*** TEXTE CITÉ ***

2.     Ces questions portent essentiellement sur la détermination du lieu où s’effectue une prestation de services, le litige au principal dont est saisie la High Court concernant une société qui assure la prestation de services de jeux sur des machines à sous à des consommateurs dans un État membre, mais a établi le siège de son activité économique en dehors de la Communauté aux seules fins, voire surtout, d’échapper à l’assujettissement à la TVA.

I –    Les faits de l’espèce au principal, le droit applicable et les questions posées à la Cour

3.     RAL (Channel Islands) Ltd (ci-après «CI») est une société constituée à Guernesey. RAL Ltd (ci-après «RAL»), RAL Services Ltd (ci-après «Services») et RAL Machines Ltd (ci-après «Machines») sont des sociétés constituées au Royaume-Uni. Ces quatre sociétés sont des filiales de RAL Holdings Ltd (ci-après «Holdings»), également constituée au Royaume-Uni. CI, RAL, Services, Machines et Holdings sont ci-après collectivement désignées comme constituant le «groupe RAL». Le groupe RAL opère dans l’industrie du jeu. Sa principale activité concerne l’exploitation de machines à sous.

4.     Jusqu’en octobre 2000, RAL fournissait des services de jeux sur des machines à sous dans des locaux qu’elle possédait ou louait au Royaume-Uni. Elle était propriétaire des machines utilisées dans ses «salles de jeux automatiques» et détenait les licences nécessaires tant à l’exploitation des salles que des machines. Elle employait son propre personnel, bien que certains services soient exécutés par des contractants indépendants, et la TVA était due sur les recettes nettes des machines à sous.

5.     Le litige au principal a pour origine un mécanisme d’évasion fiscale préparé par des conseillers fiscaux externes du groupe RAL portant sur les machines à sous exploitées par RAL au Royaume-Uni. Ce mécanisme se fonde sur le fait que le lieu de la prestation des services de jeux sur des machines à sous aux clients soit situé en dehors du territoire de la Communauté au regard de la TVA. Le groupe RAL ne serait donc plus assujetti à la TVA sur les services des machines à sous et pourrait récupérer la TVA en amont. À cette fin, un prestataire, CI, a été constitué en tant que filiale offshore de Holdings. CI a été constituée en tant que société à responsabilité limitée à Alderney. Son établissement commercial est situé à Guernesey avec des bureaux employant trois dirigeants à temps partiel et deux salariés à temps plein. Dans le cadre de la même restructuration, deux autres filiales de Holdings ont été constituées au Royaume-Uni: Machines et Services. Concomitamment, CI, Services, Machines, RAL et Holdings ont conclu une série d’accords.

6.     En vertu de ces accords, RAL est titulaire des baux relatifs aux locaux dans lesquels les machines à sous sont installées ainsi que des licences autorisant l’exploitation de salles de jeux automatiques. RAL a accordé à CI le droit d’installer et d’exploiter les machines à sous dans ces locaux. Elle a en outre autorisé l’accès du public aux locaux pendant les heures d’ouverture et veille à ce qu’ils soient nettoyés, chauffés, ventilés et éclairés. Machines possède la totalité des machines à sous, des changeurs de monnaie, des accessoires et pièces détachées utilisés par le groupe RAL et est titulaire des licences nécessaires à l’exploitation de ces machines. En vertu d’un contrat de location conclu avec CI, Machines est tenue de fournir des machines à CI et d’assurer leur bon état de marche.

***

### PROBLÈME POSÉ A
Dans le texte sur le groupe RAL, quelle société possède la totalité des machines à sous utilisées par le groupe ?
### PROBLÈME POSÉ B
Poursuivez le texte sur le groupe RAL et ses machines à sous à partir de sa dernière phrase.
Les lignes qui suivent viennent d'une autre source.

*** DONNÉES FOURNIES ***

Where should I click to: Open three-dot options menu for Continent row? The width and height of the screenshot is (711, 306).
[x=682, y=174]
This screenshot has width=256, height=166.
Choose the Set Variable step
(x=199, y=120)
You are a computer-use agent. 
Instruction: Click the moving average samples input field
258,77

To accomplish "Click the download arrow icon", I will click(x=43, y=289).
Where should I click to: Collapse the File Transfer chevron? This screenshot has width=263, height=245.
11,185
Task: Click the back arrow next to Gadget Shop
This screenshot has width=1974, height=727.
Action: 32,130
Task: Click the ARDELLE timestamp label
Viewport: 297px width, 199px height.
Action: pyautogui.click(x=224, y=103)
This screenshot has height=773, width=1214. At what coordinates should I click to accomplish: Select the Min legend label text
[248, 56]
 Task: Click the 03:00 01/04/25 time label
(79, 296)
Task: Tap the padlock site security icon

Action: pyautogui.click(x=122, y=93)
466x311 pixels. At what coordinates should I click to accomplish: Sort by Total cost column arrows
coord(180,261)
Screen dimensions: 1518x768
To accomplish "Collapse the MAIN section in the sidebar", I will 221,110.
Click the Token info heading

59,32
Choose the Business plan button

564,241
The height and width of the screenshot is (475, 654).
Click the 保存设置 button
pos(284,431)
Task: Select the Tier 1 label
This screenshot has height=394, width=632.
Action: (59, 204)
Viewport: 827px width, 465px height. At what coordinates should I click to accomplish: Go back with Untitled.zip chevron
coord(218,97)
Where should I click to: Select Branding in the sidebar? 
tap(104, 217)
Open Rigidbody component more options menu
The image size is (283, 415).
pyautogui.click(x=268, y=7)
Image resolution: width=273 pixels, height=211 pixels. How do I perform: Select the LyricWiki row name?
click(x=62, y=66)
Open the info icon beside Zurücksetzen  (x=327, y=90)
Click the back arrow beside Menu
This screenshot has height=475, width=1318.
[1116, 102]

***

### RÉPONSE OBTENUE A
RAL Machines Ltd, appelée « Machines ».

### RÉPONSE OBTENUE B
7.     L’activité de CI consiste à permettre au public l’utilisation des machines à sous fournies par Machines, dans les locaux mis à sa disposition par RAL. Pour exercer cette activité, CI a sous-traité la quasi-totalité du travail quotidien à Services, l’une des autres filiales de Holdings, en tant que cocontractant exclusif. À la suite de la réorganisation interne du groupe RAL, cette société est l’employeur de l’ensemble du personnel du groupe RAL affecté au travail quotidien dans les salles de jeux automatiques, soit environ 600 salariés. Les fonctions qui restent dévolues à CI directement, avec ses effectifs de cinq personnes travaillant exclusivement dans les bureaux de CI à Guernesey, sont essentiellement limitées à la comptabilité et au suivi des flux d’espèces des machines.

8.     À la suite de la restructuration décrite ci-dessus, CI affirmait, en s’appuyant sur les articles 2, 4 et 9 de la sixième directive, que le lieu de la prestation de services liés aux machines à sous était Guernesey et que, dès lors, elle n’était pas assujettie à la TVA au Royaume-Uni. Elle demandait également le remboursement de la TVA payée en amont sur les services qui lui ont été fournis par les autres sociétés du groupe RAL, conformément aux articles 1er et 2 de la treizième directive.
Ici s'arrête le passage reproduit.